-- Excerpted text --
▼▼▼

I am coming out of a very rough and heartbreaking season. I sit here at my computer, listening to Adele, and wanting to just scream. I want to step outside and fill my lungs with air…I want to feel like I can breathe. BreatheI feel like I have been holding my breath for months. 

One would think, that as a Christian, I would be taking this time to cling to God; and there was a moment that I was doing just that. I am human though.  Recently, I have started to embrace the numbness. Plastering on that happy face and hiding behind the facade that I am okay. The reality….I have started to withdraw and I don’t know how to climb out of this season.

I have stopped contributing my own thoughts in my Bible study, I haven’t attended church since Christmas Day, I have stopped reaching out to friends, I have disengaged at home…the list seems endless. This could be rationalized that I am still in mourning. I went through a miscarriage that lasted much longer than what I was prepared for; and when I finally received the call that physically it was over…three days later I was at my father-in-laws bedside watching him on his journey Home. So, maybe I am in part.

▲▲▲

-- Problem A --
Please return the part of the reflection on grief starting with "I am coming" and going on through "of this season.".
-- Problem B --
In the reflection on grief, when did the writer last attend church?
-- Problem C --
Write what comes next in the reflection on grief, picking up after its final sentence.

[Dataset excerpts]
▼▼▼

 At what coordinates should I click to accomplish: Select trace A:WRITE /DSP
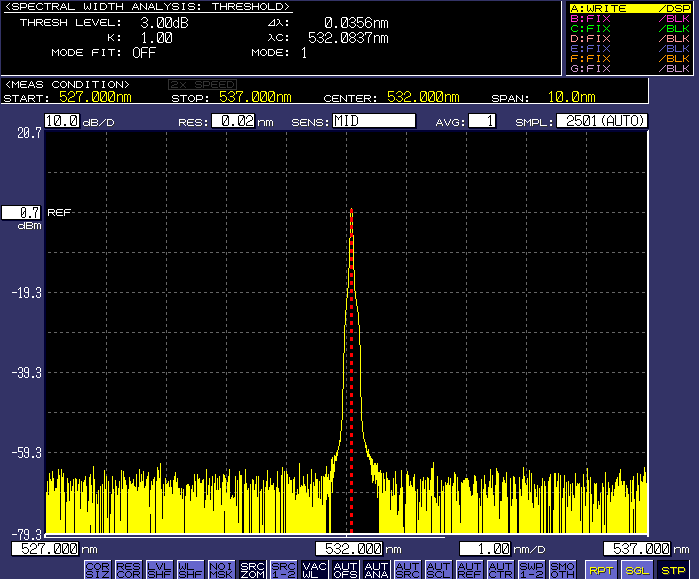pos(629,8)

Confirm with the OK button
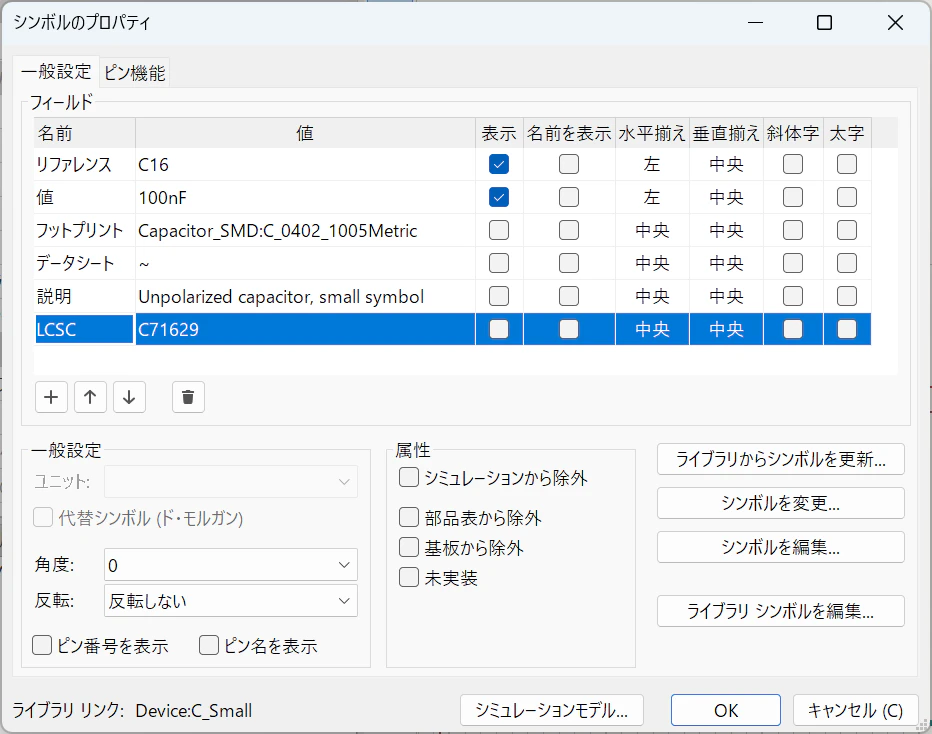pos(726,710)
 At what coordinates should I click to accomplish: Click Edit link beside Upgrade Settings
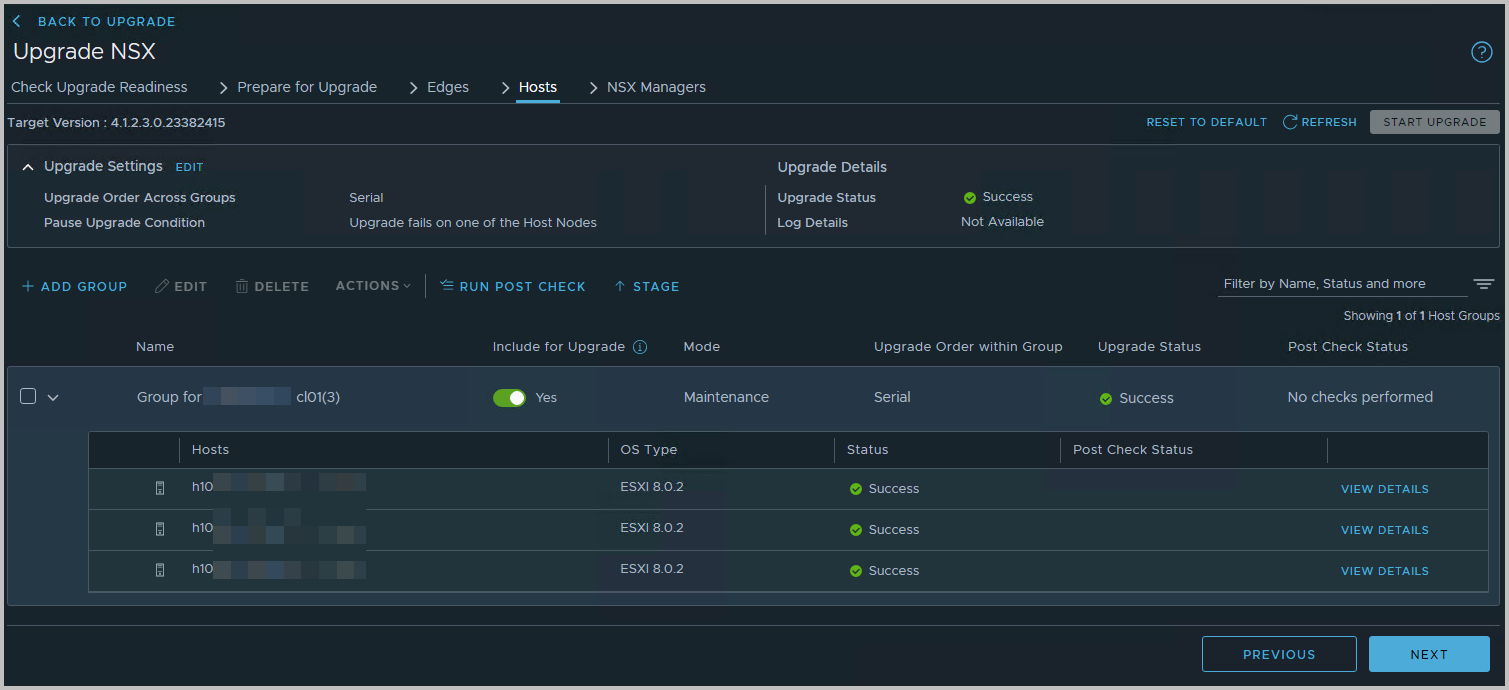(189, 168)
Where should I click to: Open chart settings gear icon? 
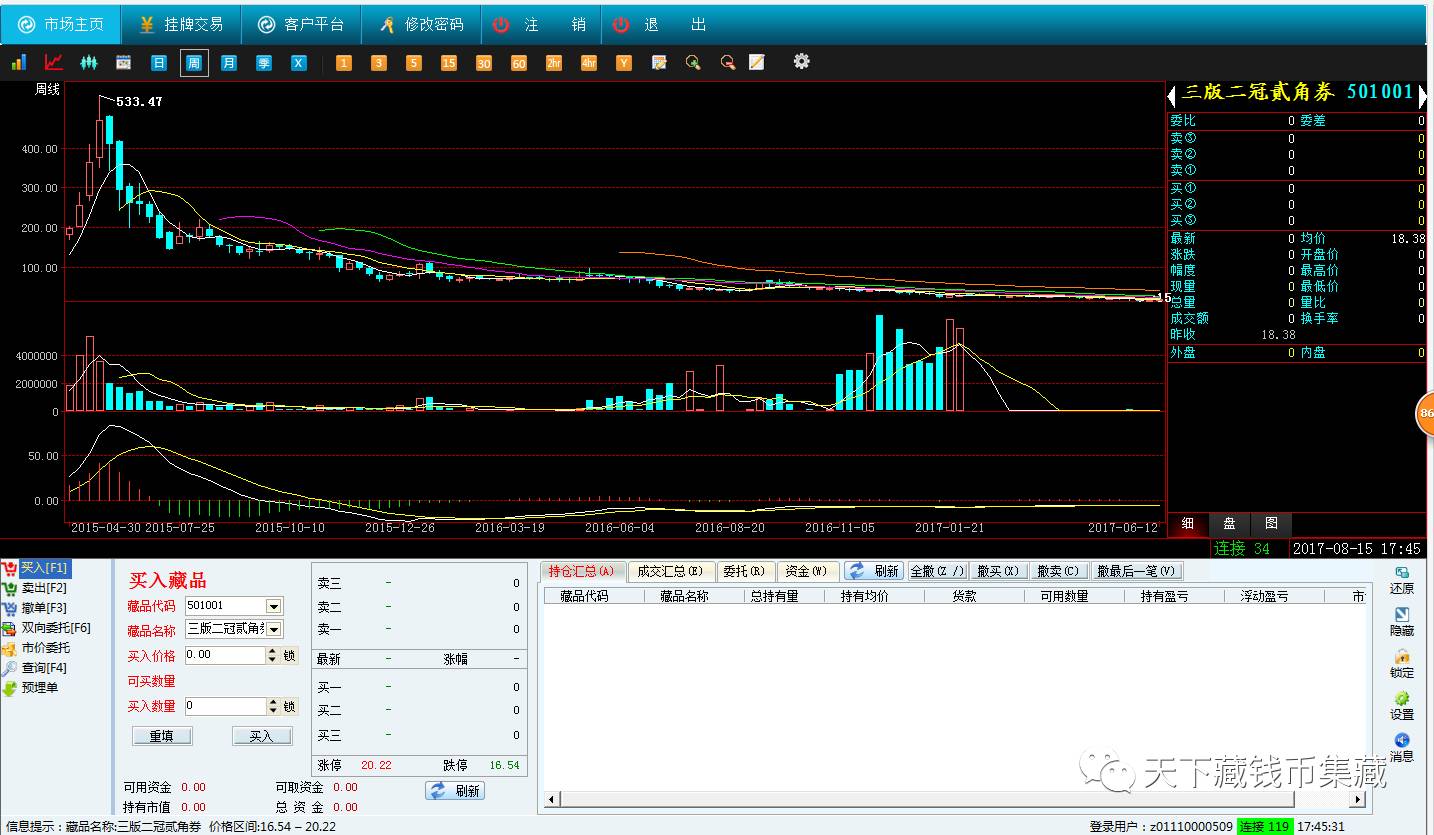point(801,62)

▲▲▲

-- Written answer A --
I am coming out of a very rough and heartbreaking season. I sit here at my computer, listening to Adele, and wanting to just scream. I want to step outside and fill my lungs with air…I want to feel like I can breathe. BreatheI feel like I have been holding my breath for months. 

One would think, that as a Christian, I would be taking this time to cling to God; and there was a moment that I was doing just that. I am human though.  Recently, I have started to embrace the numbness. Plastering on that happy face and hiding behind the facade that I am okay. The reality….I have started to withdraw and I don’t know how to climb out of this season.

-- Written answer B --
Christmas Day.

-- Written answer C --
I have spent a great deal, of my short life of 34 years, suppressing my true feelings. Yes, there have been times when it became too much of a burden and I let myself unleash. That is never pretty, and I end up hurting those I love. That is not who I want to be or do.

I tell myself that I have to be strong…don’t let them see your pain. You will look weak or crazy. I have found that by doing that, I come across as selfish or cold.

The REAL stuff,  is not seen on Facebook, Instagram, or Snapchat… those are just flashes of happiness. I ask myself what would my social media look like if I was real…if we all were real. Not real in calling out those who have hurt us, bashing others faults, or spewing whatever comes to our minds…. Real that we look within our imperfect selves, our own faults, struggles, bad choices and reach out to others and say “I’ve been there, and I see your pain.”

How can you say to your brother, ‘Let me take the speck out of your eye,’ while there is still a beam in your own eye? You hypocrite! First take the beam out of your own eye, and then you will see clearly to remove the speck from your brother’s eye. -Matthew 7:4-5

Finally, all of you should be of one mind. Sympathize with each other. Love each other as brothers and sisters. Be tenderhearted, and keep a humble attitude. -1 Peter 3:8

Life can be hard and messy. Maybe the lesson for me, in this season, is finding that it is okay to be raw and vulnerable and to honestly say…. I am not okay.